The Volkswagen Group also envisions this technology spreading beyond its owned vehicle brands connected to the system. For example, vehicles can collect information on traffic beyond other vehicles, busy bike paths, parking lots, and other variables that ultimately make driving in this area safer—reducing the potential for road accidents involving non-vehicle victims.
Other carmakers are investing heavily in research designed to increase road safety. One recent example is Toyota. It launched three research projects last year to reduce accidents and casualties for all road users. One of them, the Vulnerable Road User Injury Prevention Alliance in coordination with the University of Michigan, is looking into accidents that involve pedestrians and cyclists and how vehicle manufacturers can help to minimize that number.
These initiatives show an increasing willingness on behalf of carmakers to expand their capabilities in improving roadway safety through digital means. For them to be successful, they have to become more comprehensive. Systems that communicate not just within a specific carmaker’s technology but in a central database, for example, could magnify the potential benefits outlined above.

How Navigation Products Can Help to Make Our Roads Safety
Some such systems are already in wide use today. Navigation products like Garmin and TomTom, for example, can help make our roads safer for all who share them. They, alongside digital mapping solutions like Google Maps and Waze, offer a plethora of data points that could all come into play.
Garmin, for example, has reacted to the rise of smartphones to pivot away from standalone navigational units for cars to a variety of more innovative ways to leverage its technological and GPS-based expertise:
- Partnerships with carmakers to offer integrated navigational systems in brands like Mercedes, Honda, BMW, Ford, Toyota, and more
- Navigational smartwatches that offer pedestrians and runners the ability to find their way around without having to hold a phone in their hand
- Mobile units that cyclists can mount onto their bicycles. These include the ability to charge the unit through the friction created by the wheels and brakes
- And more
This wide range of products offers the potential for a broad, interconnected ecosystem of navigational systems that at its best can share information across all units. Heavy traffic, inclement weather, incidental detours, and other information could be immediately shared between pedestrians, cyclists, and drivers alike, leading to all of them remaining safe on the roadways.
Waze
One tool already attempts to create this type of ecosystem: Waze. It is a navigational smartphone app on which users can report anything from traffic congestion to hazardous objects on the road. The app gamifies the reporting of these elements. This creates a comprehensive crowdsourced system that all users can benefit from and leverage more safely.

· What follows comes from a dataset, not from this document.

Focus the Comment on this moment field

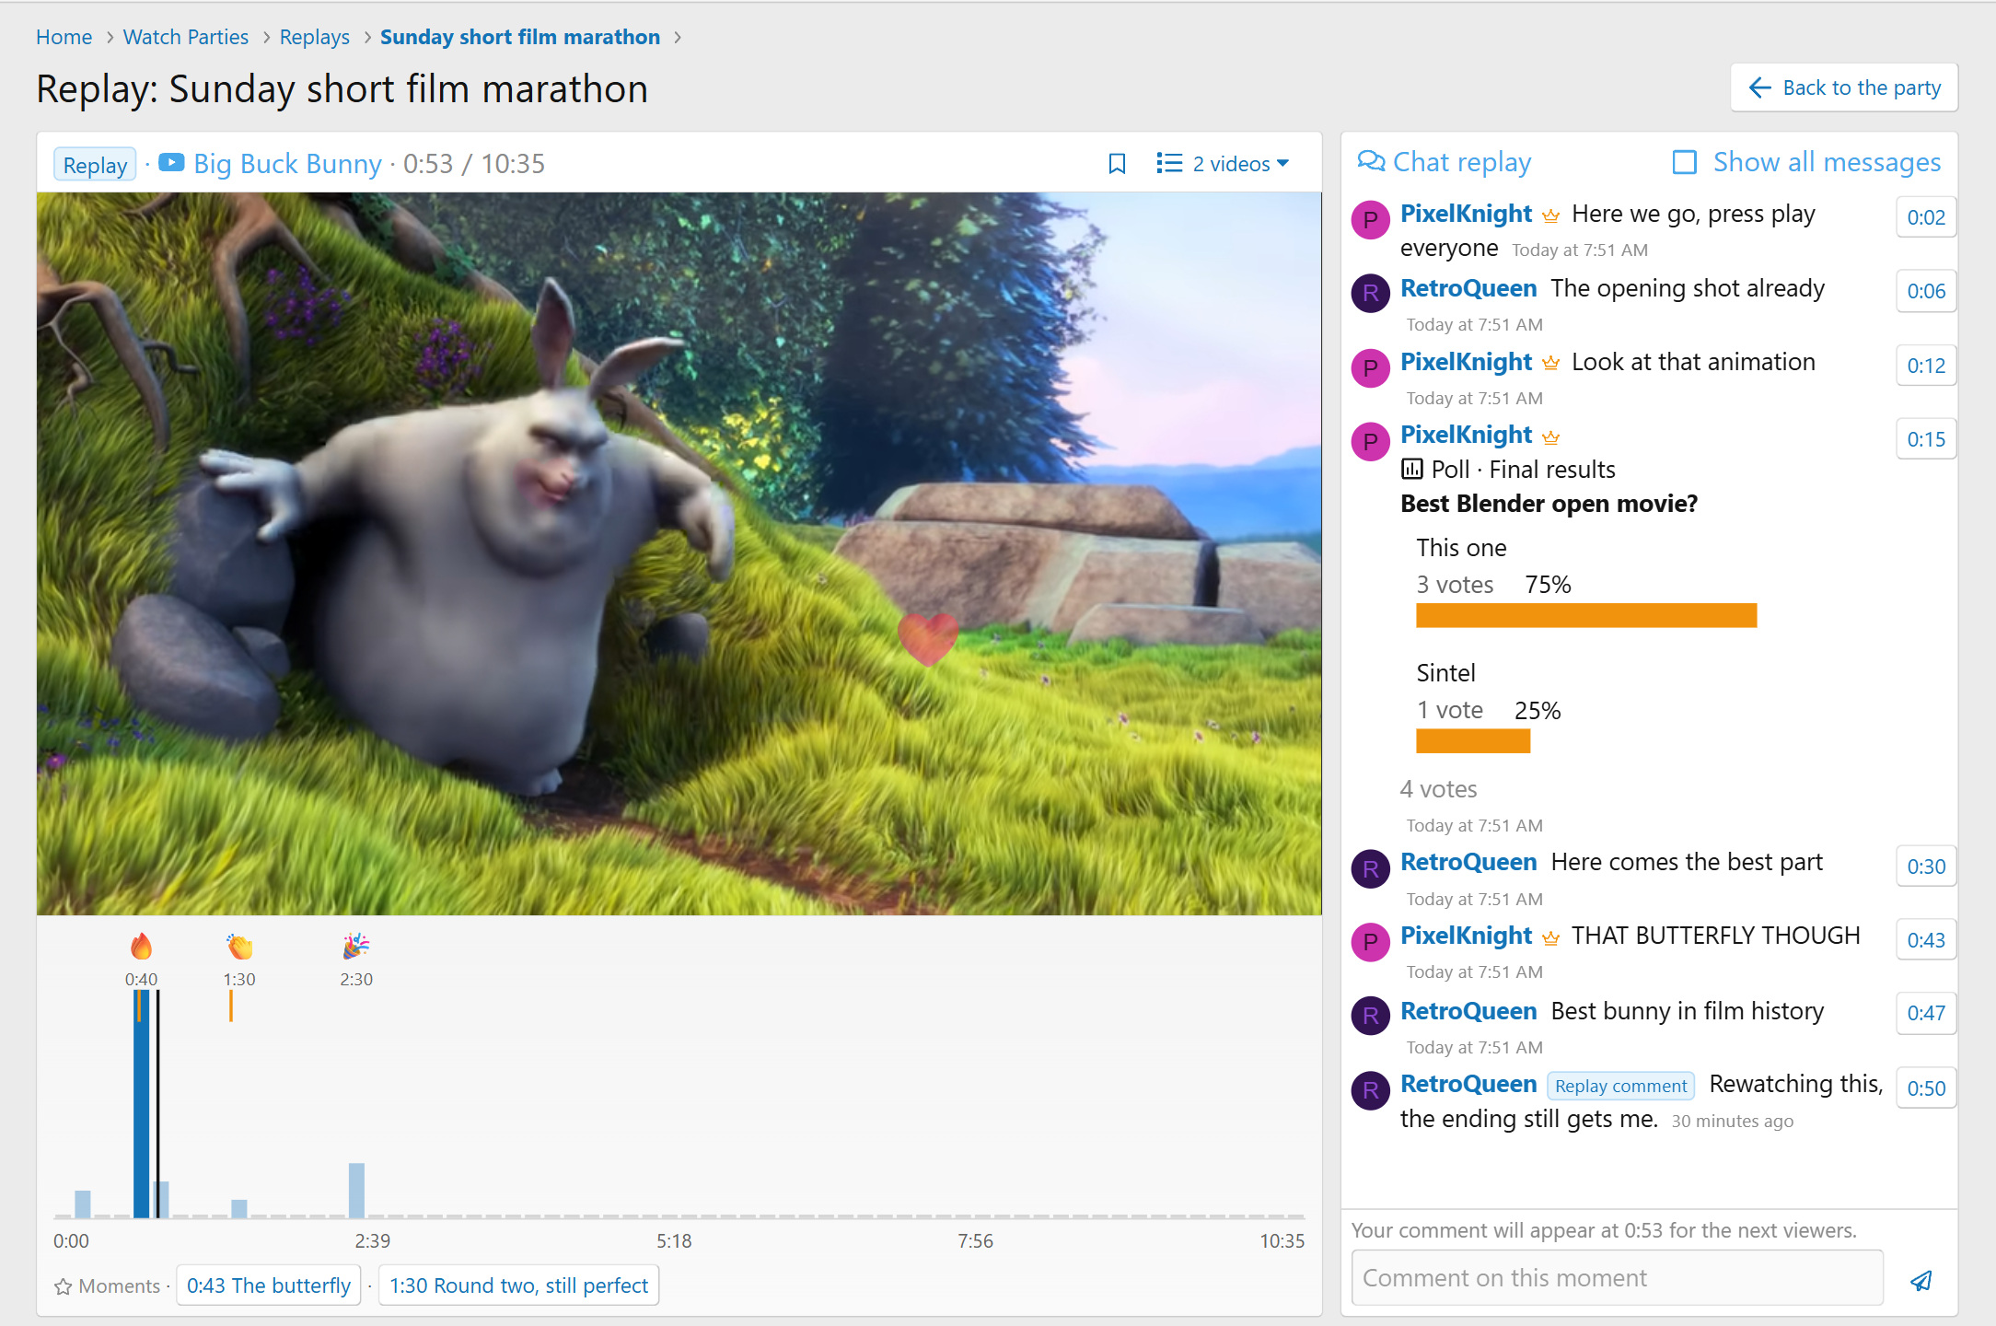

The problem, of course, is that all of these possibilities remain internally bubbled. Non-Waze users will not benefit from this type of safety reporting, just as a BMW driver who prefers Google Maps via Apple CarPlay instead of the integrated Garmin solution would not benefit from shared information. This, then, is how technology and transportation businesses can help to increase roadway safety and innovation: through an integrated information-sharing system that is app and tool-agnostic, helping everyone on the road.

The Path Toward Roadway Safety and Innovation
Put differently, no single brand or company can take on roadway safety on their own. But through a more concerted, centralized effort, companies can work to make things safer, while at the same time advancing their overall goal of reducing fatalities and accidents.
That, in turn, puts road-connected companies of all sizes in the same boat. Through various steps, we can all work to increase equity and efficiency in the maintenance of our roads, making them safer for drivers, cyclists, and pedestrians alike.